The Class of 1991 MBA graduate drew on his own personal experience in discovering Bond University to found Edwise International, a pioneer in the field of global education and India’s leading study abroad consultancy.
Mr Sukhwani’s path was supposed to lead him to the US, but a rigid entrance criterion he believed did not properly recognise his qualifications prompted him to explore alternative destinations.
It was at that time that Bond, then a fledgling institution just about to welcome its second student cohort, sent a representative to India.
“In India if you wanted to go and study for a US MBA you had to have completed a four-year bachelor degree,” he said.
“I had a three-year bachelor, but I had worked in my family business full time through my degree and I had great GMAT scores and I had everything else right.
“So, when the US said you can’t come here because you only have three years, I got p….d off.
“Bond had just set up and they had an agent fly into India who did a seminar in a five-star hotel in Mumbai. I attended and it made me realise there was a destination called Australia that I had not considered.’’
With the seed planted, he embarked on what would prove to be, in those pre-internet days, an arduous mission to learn more about what was available in Australia.
“I went to the High Commission in Mumbai and asked them about study in Australia, but they didn’t know anything,” he said.

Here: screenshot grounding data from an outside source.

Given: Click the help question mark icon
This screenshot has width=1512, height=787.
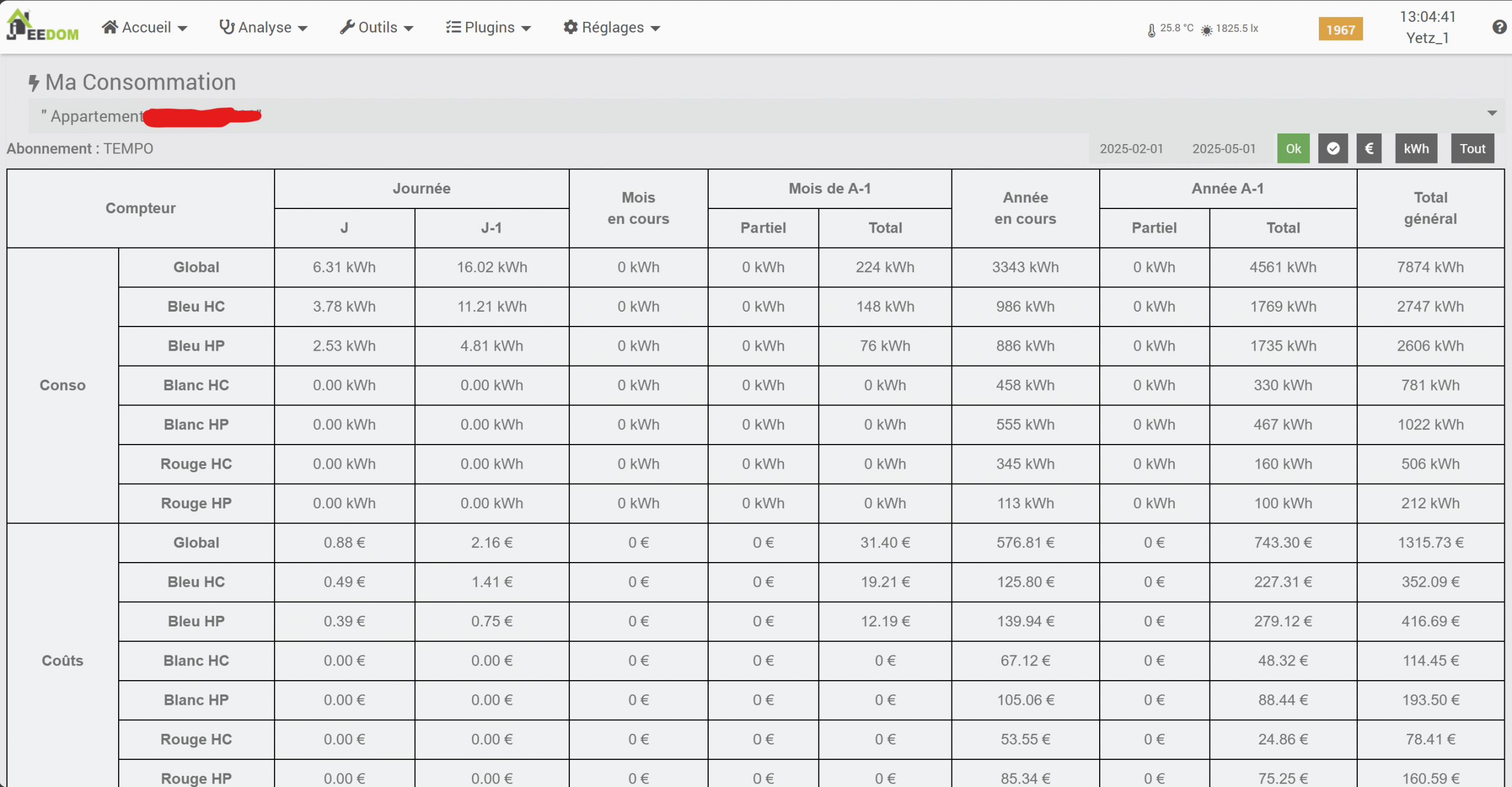Looking at the screenshot, I should [x=1498, y=27].
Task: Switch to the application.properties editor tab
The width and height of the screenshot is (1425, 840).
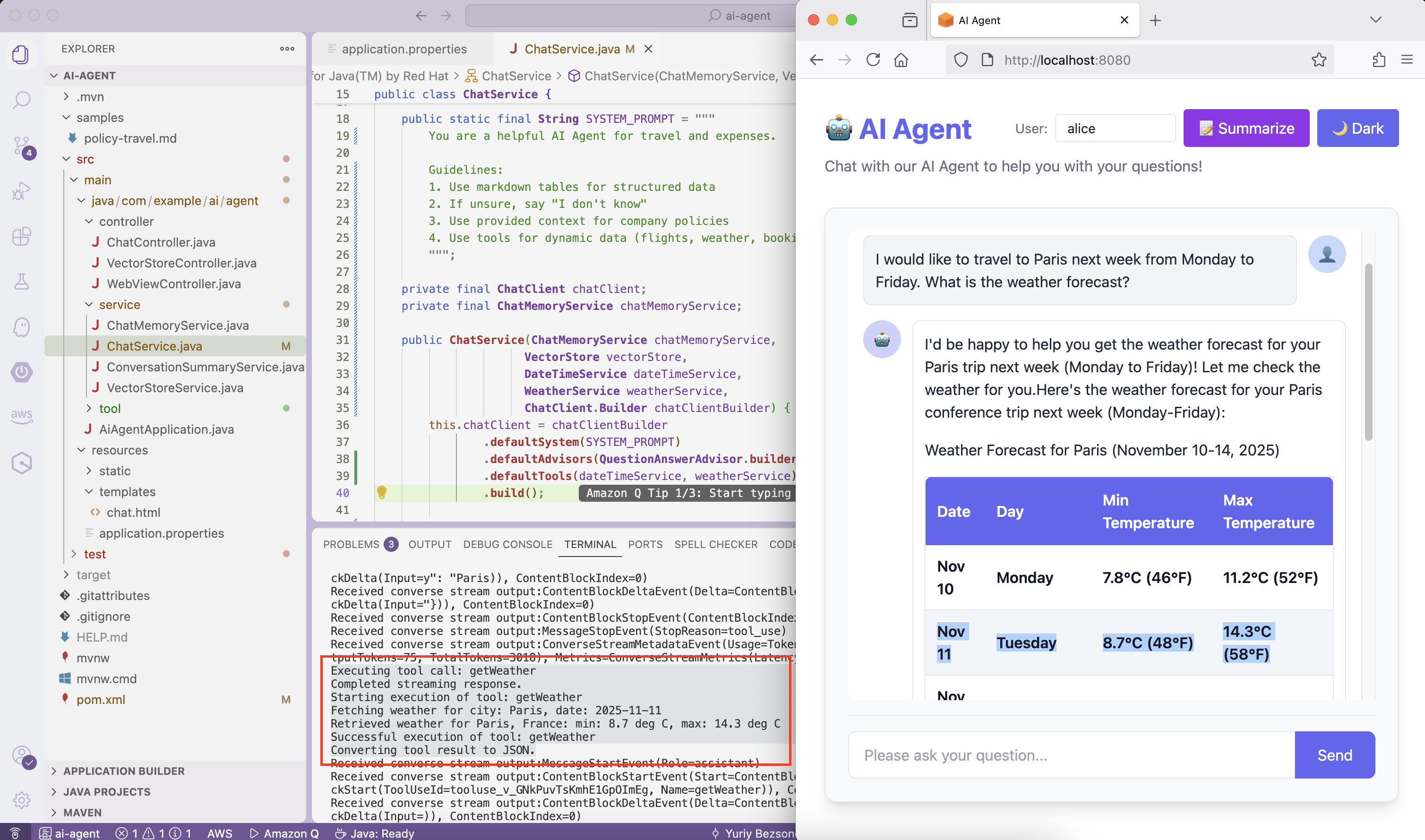Action: [403, 49]
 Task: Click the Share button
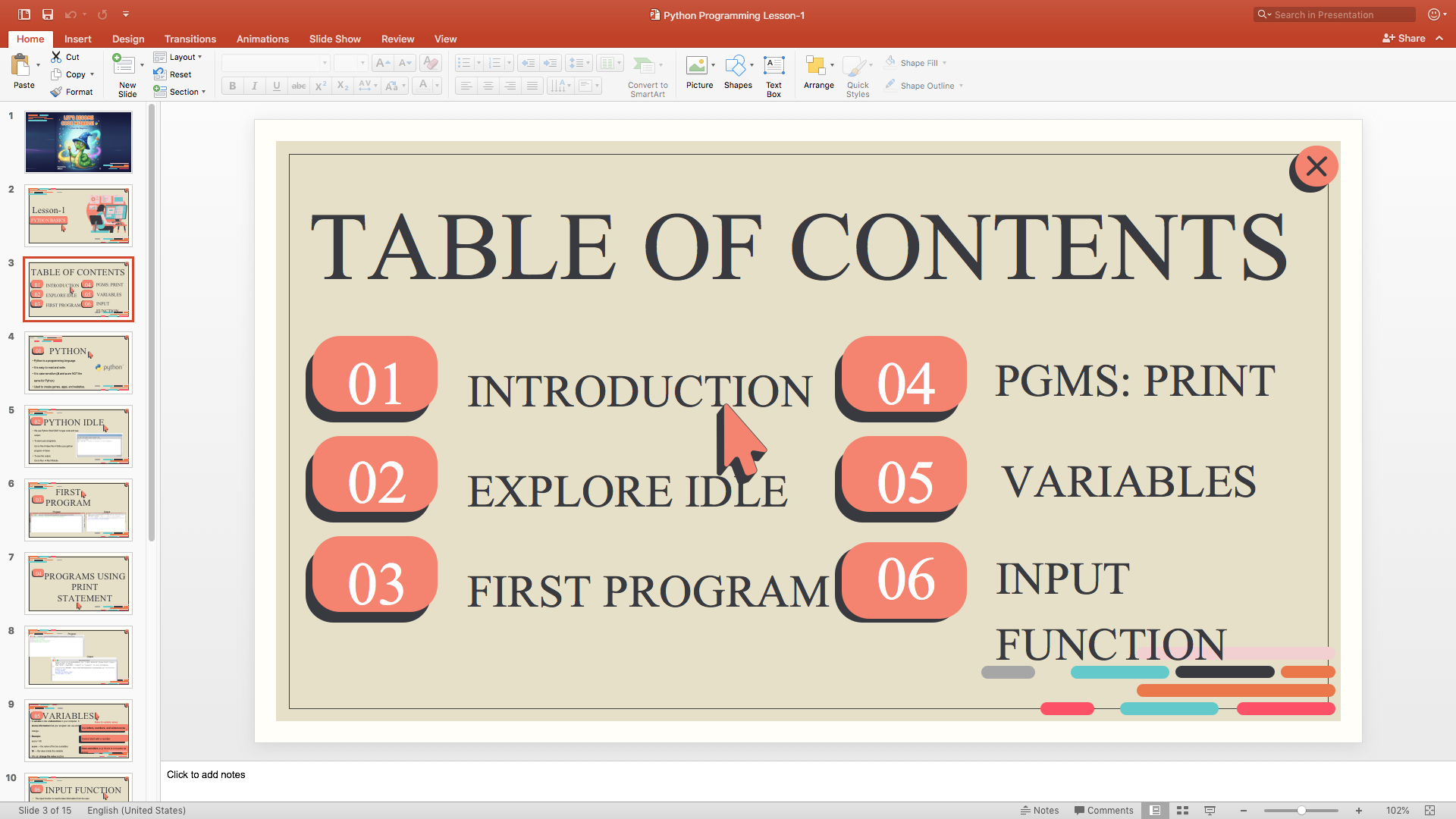(x=1404, y=38)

“They gave me the number for the High Commission in Delhi, but I couldn’t get anyone on the phone, so I took a 16-hour train ride to visit in person.

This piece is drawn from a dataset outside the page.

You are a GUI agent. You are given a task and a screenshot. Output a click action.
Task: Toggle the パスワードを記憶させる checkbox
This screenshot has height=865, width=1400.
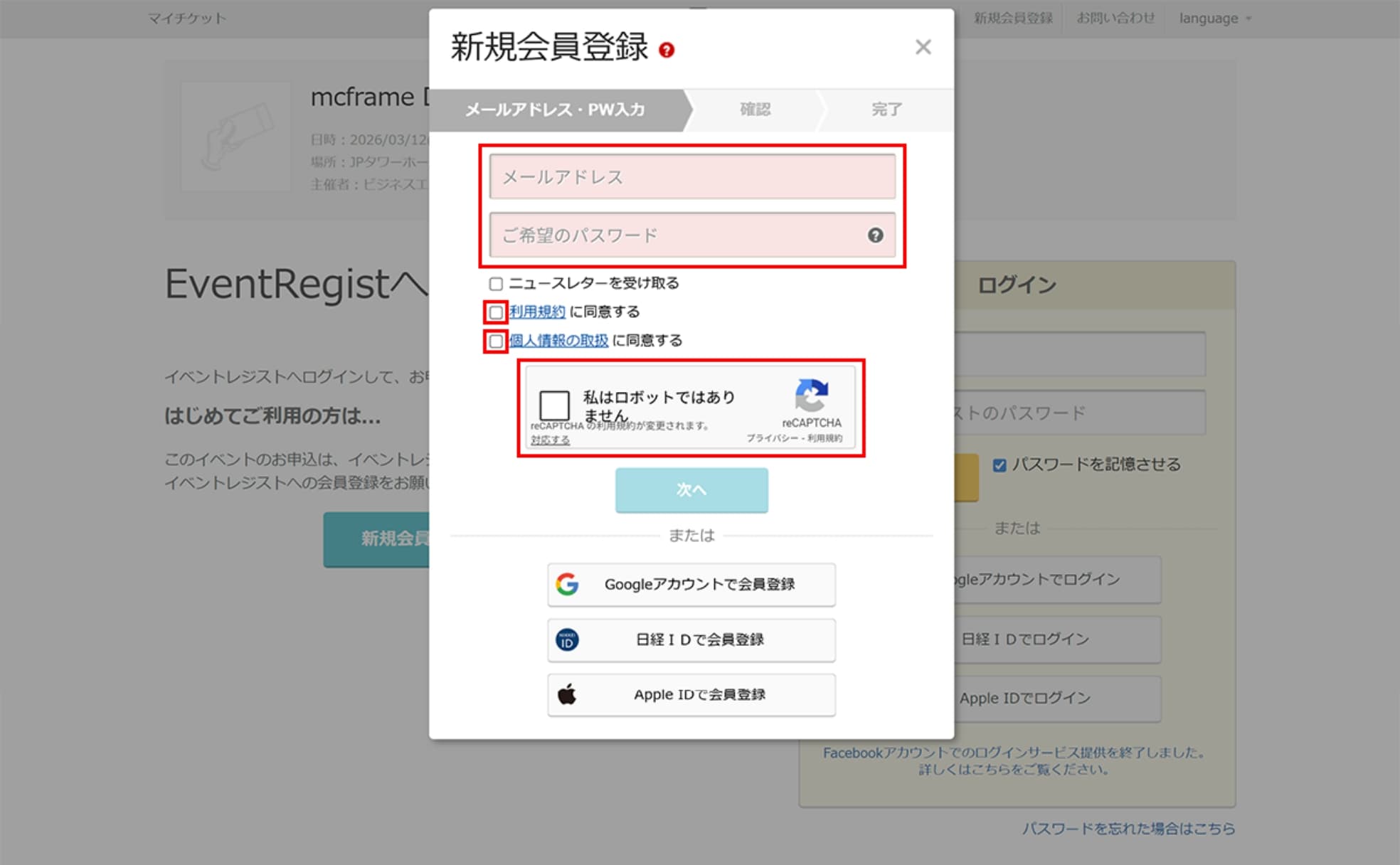pyautogui.click(x=999, y=465)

“I learnt that they also didn’t know anything about study in Australia.’’
By now the idea had become an obsession so he reached out to a distant relative in Sydney in a desperate search for answers.
It was a stroke of luck that his relative’s neighbour worked in the education sector in Sydney and was able to pass on some information about a tertiary education fair in the Harbour City in May.
“I convinced my dad to let me come out here on a holiday with two other friends and we attended the fair where I found out what universities had MBA programs and which were the top-ranked,” he said.
“Then I travelled up and down the east coast where I visited five top unis in Sydney, five in Melbourne and three in Brisbane.”
Mr Sukhwani then made the trip to the Gold Coast to see the sights.That was the night of the World Cup soccer final in which West Germany defeated Argentina and Mr Sukhwani, a passionate football fan, stayed up all night to watch the game.
“I didn’t sleep and I was tired, however since Bond was the reason I came to Australia in the first place, I came to the campus and immediately fell in love with the place,” he said.
“It was the most advanced campus. I had visited 13 other unis and no one had the tech, no one had the beauty and no one had the integration and the cosiness.
“They were offering a Harvard curriculum fast-track MBA in one year.
“I couldn’t find a better fit, the only thing missing at that stage was the pedigree.
“There was no history to Bond because hardly anyone had graduated.”
Once he settled at Bond the story of his journey to the Gold Coast began to spread across the faculty and a business opportunity dawned on him.
He returned to India with a team of professors to recruit students for his alma mater and was the first recruitment consultant in India along with his classmate Ravi Lochan Singh.
He received some funding from the university to establish his business after presenting a white paper on his idea to Vice Chancellor Professor Philip Lader.
Mr Sukhwani reports that the flow of Indians students abroad is now drawing close to pre-COVID levels with his own business at 80 per cent of the pre-pandemic high.
“Students are now going all over the place,” he said.
“The four destinations that get the most - US, UK, Canada and Australia - are all at their best offering moment.
“There was always a moment where someone had a weaker offering, maybe for a political reason, but right now all destinations are hungry.
“It is more competitive than at any other time.”